Streaming services are, in the end, a service. You pay continuously in return for consistent access to music. But it’s not just music — perhaps above that, it’s stimulation. Not unlike Twitter or TikTok, Spotify’s business model relies on users who will consume, consume, consume content, which is incentivized by Spotify Wrapped, by numbers to raise, statistics that are supposed to mean something about you, that you should show off to all your friends and maybe convince them that they should be listening to more music more often in the process. And why wouldn’t you gorge yourself? It’s so easy, after all. We don’t judge Spotify as harshly as social media, because consuming music can be a passive activity where consuming posts can’t — thus, Spotify does not grasp towards our undivided attention, just a small piece of it.

But still, there’s something that unnerves me when people who hold just as deep a love and passion for music as I do mention how constantly they listen to it via Spotify or Apple Music, like a never-ending white noise to underscore their life, a constant consumption. But I don’t want to “consume” music! I don’t want it to just be content to me! I want to sit with it, and treasure it, and with each listen, hold and observe it in my hands gently as if it were a baby bird. And based on our conversations in each [zine] meeting, I get the impression that many other people feel this way too. How often would the beauty of the sunrise strike us if the sky always looked that way?

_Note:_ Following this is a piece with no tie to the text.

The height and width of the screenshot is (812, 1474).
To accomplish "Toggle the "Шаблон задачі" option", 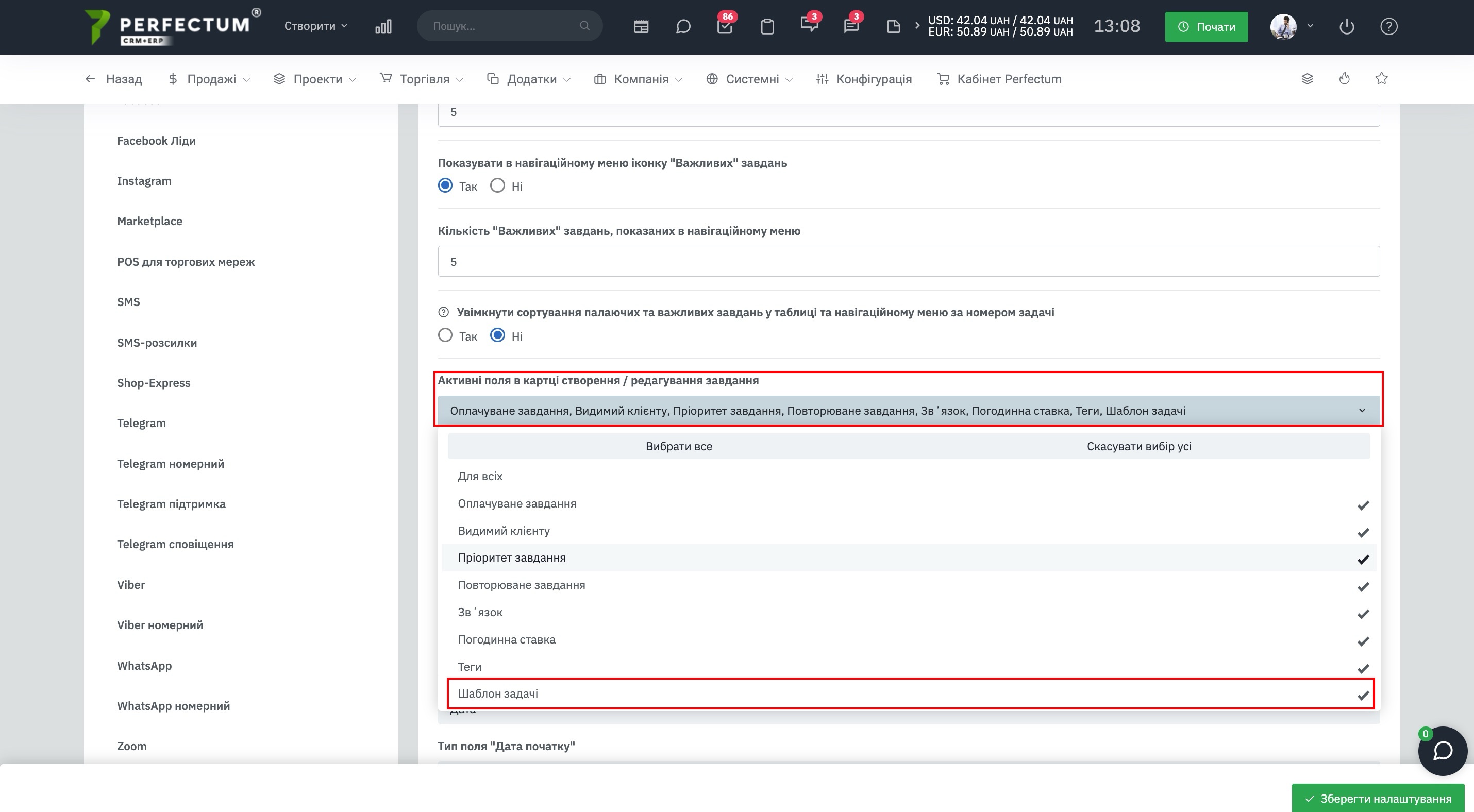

Believe it or not, the topic of this article was inspired by an anecdote I recently read pertaining to ceramics, of all things. The author recalls receiving a set of teacups from American ceramicist Betty Woodman — teacups that, in his view, were beautiful but of poor functionality. He notes that, as a writer, he would drink tea and coffee near constantly, doing so absent-mindedly as he typed. But it’s upon eventually trying these teacups that that changes:



Woodman’s cups brought all that to an end. They cannot be used casually. Their balance is precarious and the act of picking up and putting down a cup became a very conscious, risky and considered action. Secondly, the liquid would become cold very rapidly. As a result I found that I would leave my work, pour the coffee, sit down in a comfortable chair and concentrate for the next three to four minutes upon this newly acquired, very relaxing habit. I drank less coffee, tasted it for the first time, and returned to my work refreshed by these breaks, the manner of which had been determined by so called badly designed cups!



It is by introducing inconvenience into his routine that turns it into a meaningful ritual, something thoughtful and considered, something he can actually appreciate. The activity returns to what it presumably began as — drinking coffee for the experience of drinking coffee, not as a routine pursued for any passive stimulatory effect. Our natural instincts may be to live our lives as quickly and efficiently as possible, but a sense of fulfillment often comes from the moments we slow down. My thesis for this article? In music listening, as in all aspects of life, find the beautiful, “poorly designed” teacup that speaks to you. Though its contents remain unchanged, you will find them more nourishing.

*This is an unrealistic example on purpose, but I have heard whispers of an iPod resurgence — the thought of owning a dedicated music-listening device is not so far-fetched in this day and age.